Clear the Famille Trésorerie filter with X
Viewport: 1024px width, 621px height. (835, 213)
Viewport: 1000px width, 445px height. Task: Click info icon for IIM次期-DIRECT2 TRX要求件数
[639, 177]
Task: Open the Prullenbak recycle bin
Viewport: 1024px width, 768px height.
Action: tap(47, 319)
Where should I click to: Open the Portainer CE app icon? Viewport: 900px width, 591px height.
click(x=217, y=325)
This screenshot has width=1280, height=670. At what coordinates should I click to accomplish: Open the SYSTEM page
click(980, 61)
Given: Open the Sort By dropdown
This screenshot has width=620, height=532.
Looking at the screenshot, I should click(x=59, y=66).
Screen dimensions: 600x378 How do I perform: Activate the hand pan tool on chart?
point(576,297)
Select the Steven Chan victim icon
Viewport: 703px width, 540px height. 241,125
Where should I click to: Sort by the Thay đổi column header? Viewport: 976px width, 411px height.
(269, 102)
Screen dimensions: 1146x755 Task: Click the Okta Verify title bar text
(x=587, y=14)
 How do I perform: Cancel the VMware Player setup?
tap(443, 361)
—————
Rewrite the listing above with "Screen dimensions" replaced by "Screen size" wherever it occurs. Keep every other part the same.

*WRITTEN ANSWER*
Clear the Famille Trésorerie filter with X
Viewport: 1024px width, 621px height. (835, 213)
Viewport: 1000px width, 445px height. Task: Click info icon for IIM次期-DIRECT2 TRX要求件数
[639, 177]
Task: Open the Prullenbak recycle bin
Viewport: 1024px width, 768px height.
Action: tap(47, 319)
Where should I click to: Open the Portainer CE app icon? Viewport: 900px width, 591px height.
click(x=217, y=325)
This screenshot has width=1280, height=670. At what coordinates should I click to accomplish: Open the SYSTEM page
click(980, 61)
Given: Open the Sort By dropdown
This screenshot has width=620, height=532.
Looking at the screenshot, I should click(x=59, y=66).
Screen size: 600x378 How do I perform: Activate the hand pan tool on chart?
point(576,297)
Select the Steven Chan victim icon
Viewport: 703px width, 540px height. 241,125
Where should I click to: Sort by the Thay đổi column header? Viewport: 976px width, 411px height.
(269, 102)
Screen size: 1146x755 Task: Click the Okta Verify title bar text
(x=587, y=14)
 How do I perform: Cancel the VMware Player setup?
tap(443, 361)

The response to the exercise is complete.